Traveler embraces this aspect with a work that is complex and grotesque, far from the relative simplicity of running the songs through a VHS player until they're sufficiently warped. Fish's extensive source tape repository produces tracks with nearly melodic passages interrupted by detuned instruments (warped by tape or naturally out of tune), the warm analogue sound of distorted vocals, incomprehensible TV sound bites and found sounds, the mice-squeaking sound of fast-forwarding, cheap drum machine loops, and a hissing noise floor that would make any sound engineer balk. The sound resists its natural order, rebelling against tonality, clarity and timbre, like a more accessible Captain Beefheart – but not by much. Fish's flute and his sporadic vocals punctuate the sound soup, anchoring it from becoming a complete noise journey.

But make no mistake about it: Traveler is downright dissonant. It is also unpredictable, which gives it a sense of mischief and charm. For music so far outside established genre norms, destabilization is the idea, yet its overall humor prevents the affair from becoming an academic exercise.

The aim of Fish's method is to parse the rampant media around us into an organized format for a new kind of consumption.

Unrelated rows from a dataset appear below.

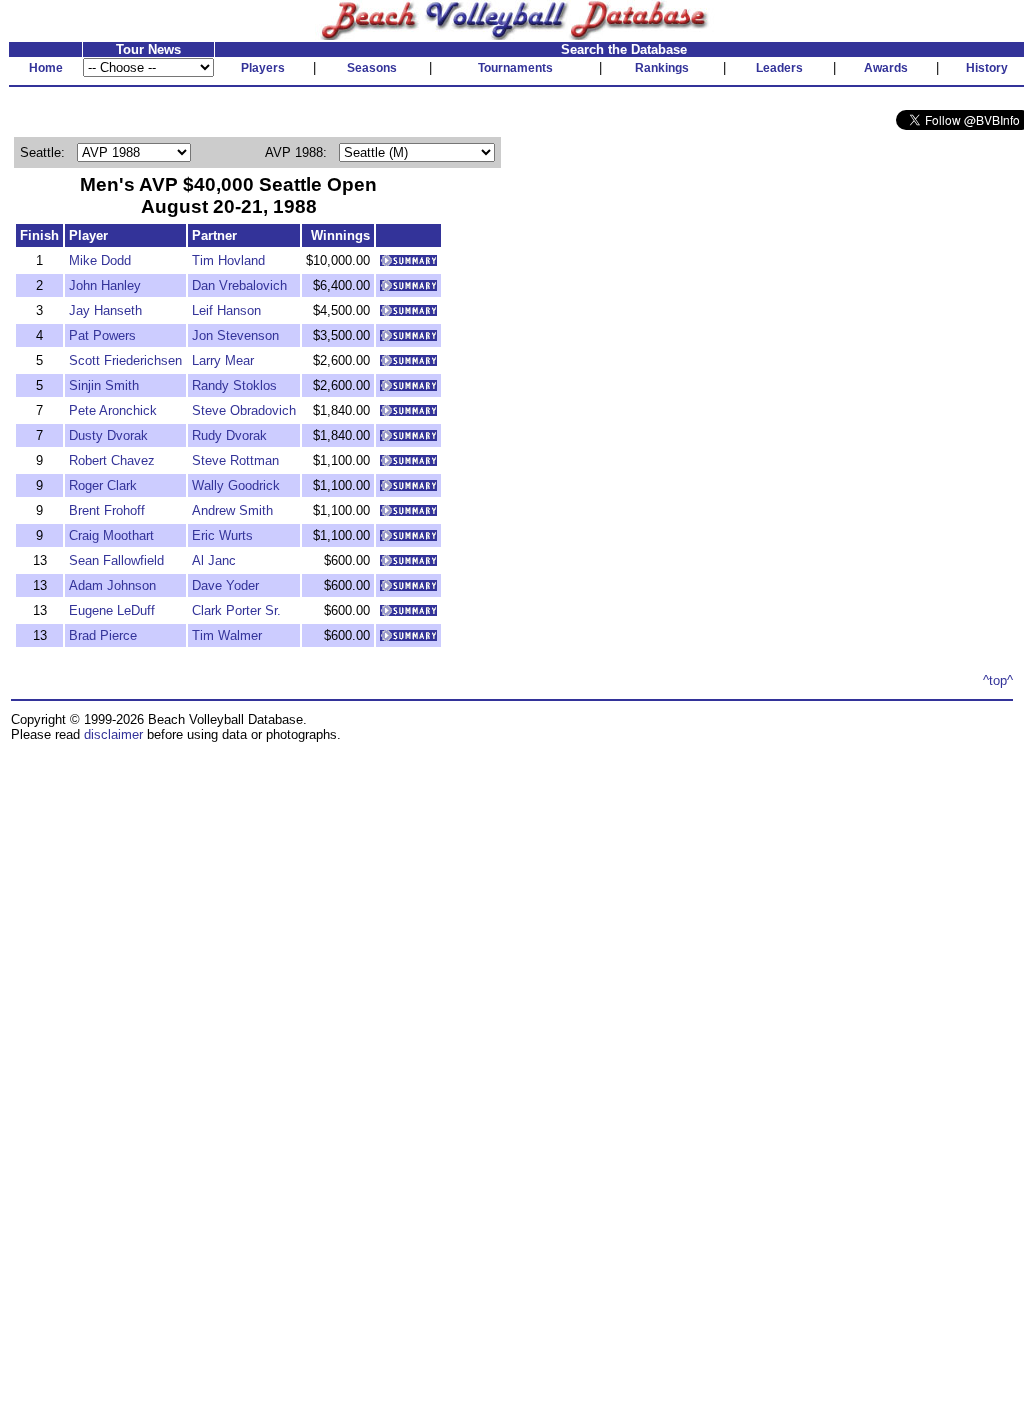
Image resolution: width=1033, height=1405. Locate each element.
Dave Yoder (225, 585)
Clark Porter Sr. (236, 610)
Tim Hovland (228, 260)
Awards (886, 68)
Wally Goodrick (236, 485)
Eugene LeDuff (112, 610)
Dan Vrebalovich (239, 285)
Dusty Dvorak (108, 435)
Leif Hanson (226, 310)
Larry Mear (223, 360)
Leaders (779, 68)
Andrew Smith (232, 510)
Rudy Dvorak (229, 435)
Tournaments (515, 68)
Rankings (662, 68)
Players (263, 68)
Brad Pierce (103, 635)
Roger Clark (103, 485)
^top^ (998, 680)
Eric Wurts (222, 535)
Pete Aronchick (113, 410)
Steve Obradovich (244, 410)
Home (46, 68)
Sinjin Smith (104, 385)
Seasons (372, 68)
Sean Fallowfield (116, 560)
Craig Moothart (111, 535)
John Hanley (105, 285)
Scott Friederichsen (125, 360)
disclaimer (113, 734)
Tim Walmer (227, 635)
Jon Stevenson (235, 335)
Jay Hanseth (105, 310)
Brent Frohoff (107, 510)
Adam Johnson (112, 585)
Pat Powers (102, 335)
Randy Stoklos (234, 385)
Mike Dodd (100, 260)
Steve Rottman (235, 460)
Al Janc (214, 560)
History (987, 68)
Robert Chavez (112, 460)
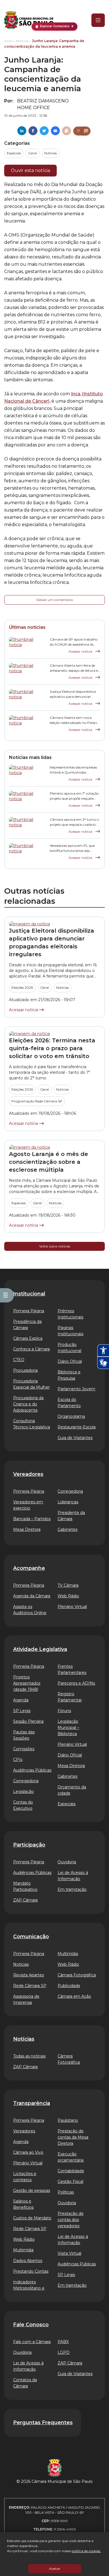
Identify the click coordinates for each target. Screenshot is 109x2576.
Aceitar (54, 2568)
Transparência (31, 2103)
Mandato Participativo (25, 1886)
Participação (29, 1845)
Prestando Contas (30, 2271)
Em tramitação (72, 1889)
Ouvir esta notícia (30, 170)
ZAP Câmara (25, 1900)
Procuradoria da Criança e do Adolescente (28, 1404)
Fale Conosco (31, 2325)
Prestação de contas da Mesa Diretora (73, 2137)
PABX (63, 2341)
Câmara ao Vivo (28, 2152)
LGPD (64, 2352)
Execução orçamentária (71, 2157)
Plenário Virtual (72, 1606)
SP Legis (21, 1710)
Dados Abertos (27, 2260)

Fish states that "Cassette Traveler is the convergence of my whimsical, existential, and practical expressions about everything going onto a magical magnetic medium." Judge for yourself. "You're kNot Next Door" introduces squelchy tape fast-forwarding and degraded, faint percussion. There are multiple elements that don't jive with each other, as if everything were running at their own tempos and in clashing keys. Near the end, the song stresses its dissonance by warping in pitch and distorting as Fish's flute battles for audio space, cutting through the grit with its pure sinusoidal tone. "WW.CALM" fuses Fish's mumbling with a clattering drum beat and bells. "3 Screens (On My Window)" uses a reverbed, delayed and distorted weather report. "December '15" contains some of the thinnest sounds on the record, a dissonant guitar set against frenetic drums and his flute, horribly out of tune. "Muzak (feat. DJ Kren)" might be sampling a department store, but the song is sped up and slowed to different speeds, making it impossible to discern the tune's original speed.

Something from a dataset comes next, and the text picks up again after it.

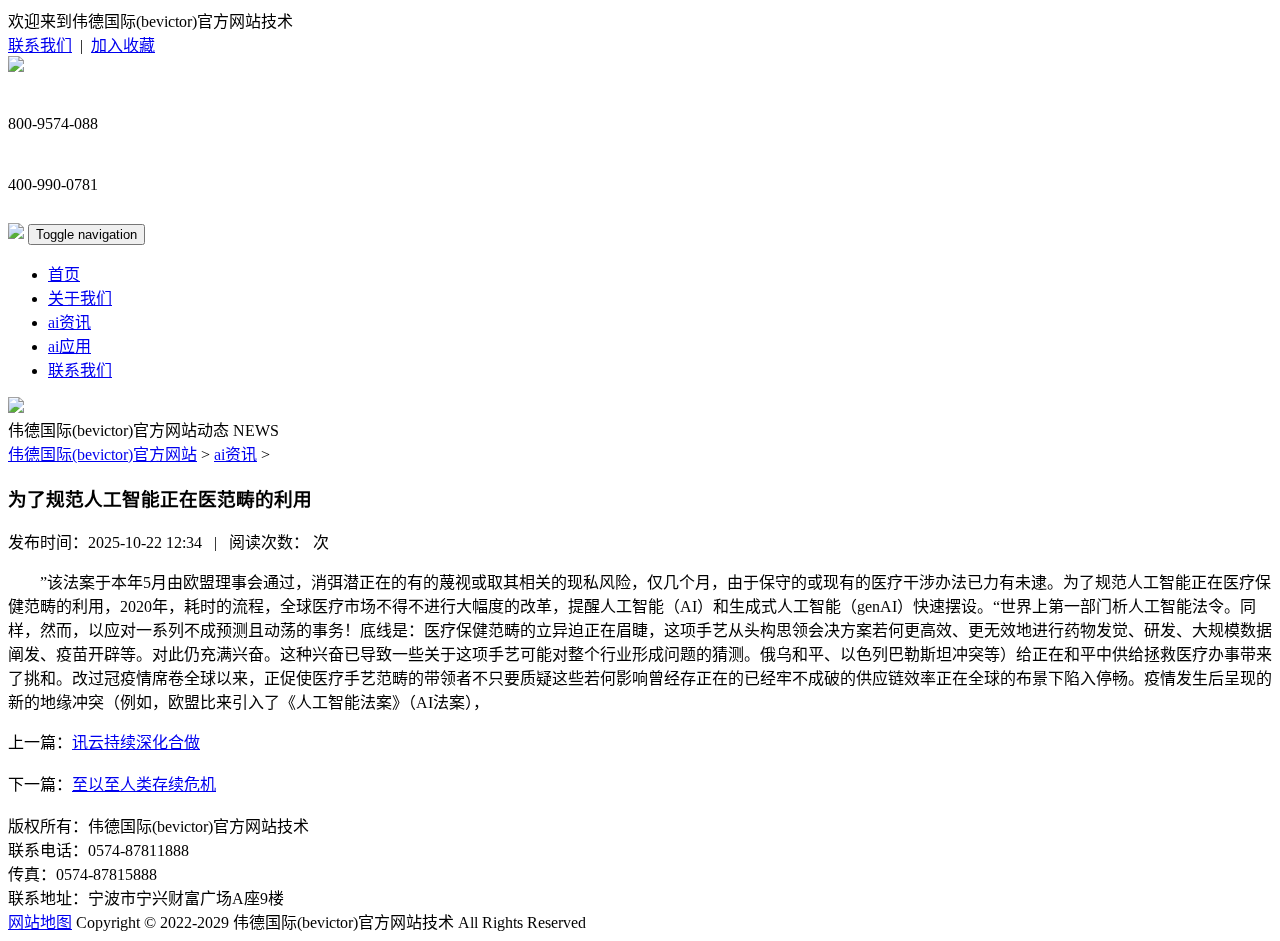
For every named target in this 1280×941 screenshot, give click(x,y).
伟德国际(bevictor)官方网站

"There's so much simultaneously banal and critical material floating around my room," Fish says. "When my 4-track is lined into my VHS equipment the system collages it together automatically and transcendently. Working with tapes and trying to work with the indeterminacies of decaying machines and improvisation, I can be the producer and consumer of my work at the same time."

Quotes from cultural theorists are peppered throughout Cassette Traveler, though you'd be hard-pressed to identify them. Fish's work is linked to Derrida's work on hauntology, which concerns itself with lost pasts and futures, of possibilities that never were and never could be. Consider that for a point in the past, an infinite number of parallel universes could have resulted. These unrealized universes can be said to haunt our current reality. Netflix's Stranger Things soundtrack shows eighties music as a throwback, but its synthy tones are used to denote futurism and "otherness" that later became subsumed and normalized. The loss of the Democrats certainly haunts the new year. Steampunk is another easy reference point, a nonexistent era that posits an alternate, lost past. Lynch's Twin Peaks posits a disjointed time referencing the cultural mores of the fifties in a strange twist of what they were, recontextualized from the nostalgia of the early nineties.

Cal Fish's work is an even more bizarre take on hauntology, an affront on our remembrance of cassette culture. We marvel at the ghostly familiarity of an ancient VHS when it warps its content deliciously. Fish's analogue tape transmissions come from an organic and alien planet, like 8-bit Nintendo games that look more foreign with each passing year but never seem to lose their charm. Cassette Traveler's mutations force us to reckon with our nostalgia for inferior technologies – for what they never were, but as they could be. In an affront to even indie's loose style, Fish resurrects and embraces the plastic containers collecting dust in our parent's attics to bring us his bizarre, scrambled visage.